The Regressor module consists of three layers of series connected 1 × 1 convolution modules and Sigmoid function, as shown in fig. 4 e. Where the volume block is still composed of convolution operations, BatchNorm batch normalization and ReLU linear mapping, as shown in fig. 4 f. After the target feature map is processed by the regressor, a feature map vector with space size of S multiplied by S and channel number of C is obtained. Similar to the design idea of the YOLO model (Redmon et al, 2016), each feature vector contains B prediction frames and a classification probability. The B prediction frames are used to predict B targets (if the frames overlap, the frame is regarded as one target), and each frame is a 5-dimensional vector including a target existence probability conf, an upper-left coordinate (x, y), and a target size (w, h). If the detection target comprises CLS _ NUM classes, the number of channels C is B × 5+ CLS _ NUM;
further preferably, in the step (5), the RMSprop algorithm is used by the optimizer for training the model, and the StepLR strategy is adjusted at equal intervals for learning rate attenuation. And when the LOSS function value of the detection model is lower than the LOSS threshold LOSS _ THR, finishing training and storing the model parameters.
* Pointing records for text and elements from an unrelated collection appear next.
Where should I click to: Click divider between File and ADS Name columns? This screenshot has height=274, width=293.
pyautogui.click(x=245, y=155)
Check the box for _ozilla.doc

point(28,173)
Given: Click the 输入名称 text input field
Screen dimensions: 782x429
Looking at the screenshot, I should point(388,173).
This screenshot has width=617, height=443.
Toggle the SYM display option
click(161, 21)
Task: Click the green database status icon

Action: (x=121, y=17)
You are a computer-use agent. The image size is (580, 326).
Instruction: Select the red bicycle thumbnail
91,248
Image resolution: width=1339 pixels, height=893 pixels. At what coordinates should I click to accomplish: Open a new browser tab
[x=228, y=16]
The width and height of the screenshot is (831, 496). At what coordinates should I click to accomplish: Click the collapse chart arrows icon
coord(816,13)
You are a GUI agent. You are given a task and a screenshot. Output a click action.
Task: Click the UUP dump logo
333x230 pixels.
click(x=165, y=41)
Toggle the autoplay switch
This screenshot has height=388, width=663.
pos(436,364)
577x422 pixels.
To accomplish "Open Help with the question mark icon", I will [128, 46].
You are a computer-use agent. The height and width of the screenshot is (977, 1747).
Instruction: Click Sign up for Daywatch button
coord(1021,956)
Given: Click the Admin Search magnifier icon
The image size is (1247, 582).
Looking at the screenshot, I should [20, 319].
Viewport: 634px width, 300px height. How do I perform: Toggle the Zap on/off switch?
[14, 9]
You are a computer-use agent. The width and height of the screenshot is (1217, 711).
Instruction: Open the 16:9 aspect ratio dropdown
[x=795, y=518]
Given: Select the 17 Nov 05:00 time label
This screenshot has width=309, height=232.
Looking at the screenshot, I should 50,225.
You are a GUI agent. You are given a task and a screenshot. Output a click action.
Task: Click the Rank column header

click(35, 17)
Further preferably, in the step (6), the rainwater grate spatial distribution prior probability map is read, and image binarization processing is performed on the rainwater grate spatial distribution prior probability map to generate the mask map. Bounding box result (i.e., feature map vector) of model prediction using mask mapMThe operator performs product operation to obtain a mask frame result, as shown in fig. 6.MThe operator is defined as follows:
Figure 94184DEST_PATH_IMAGE001
in the formula (I), the compound is shown in the specification,Vis the first in the feature mapiLine, firstjThe feature vector of the column is determined,bthe number of the frame is shown as the frame number,confis the confidence probability in the bounding box.PIs the first in the mask diagramiLine, firstjThe prior probability values of the columns.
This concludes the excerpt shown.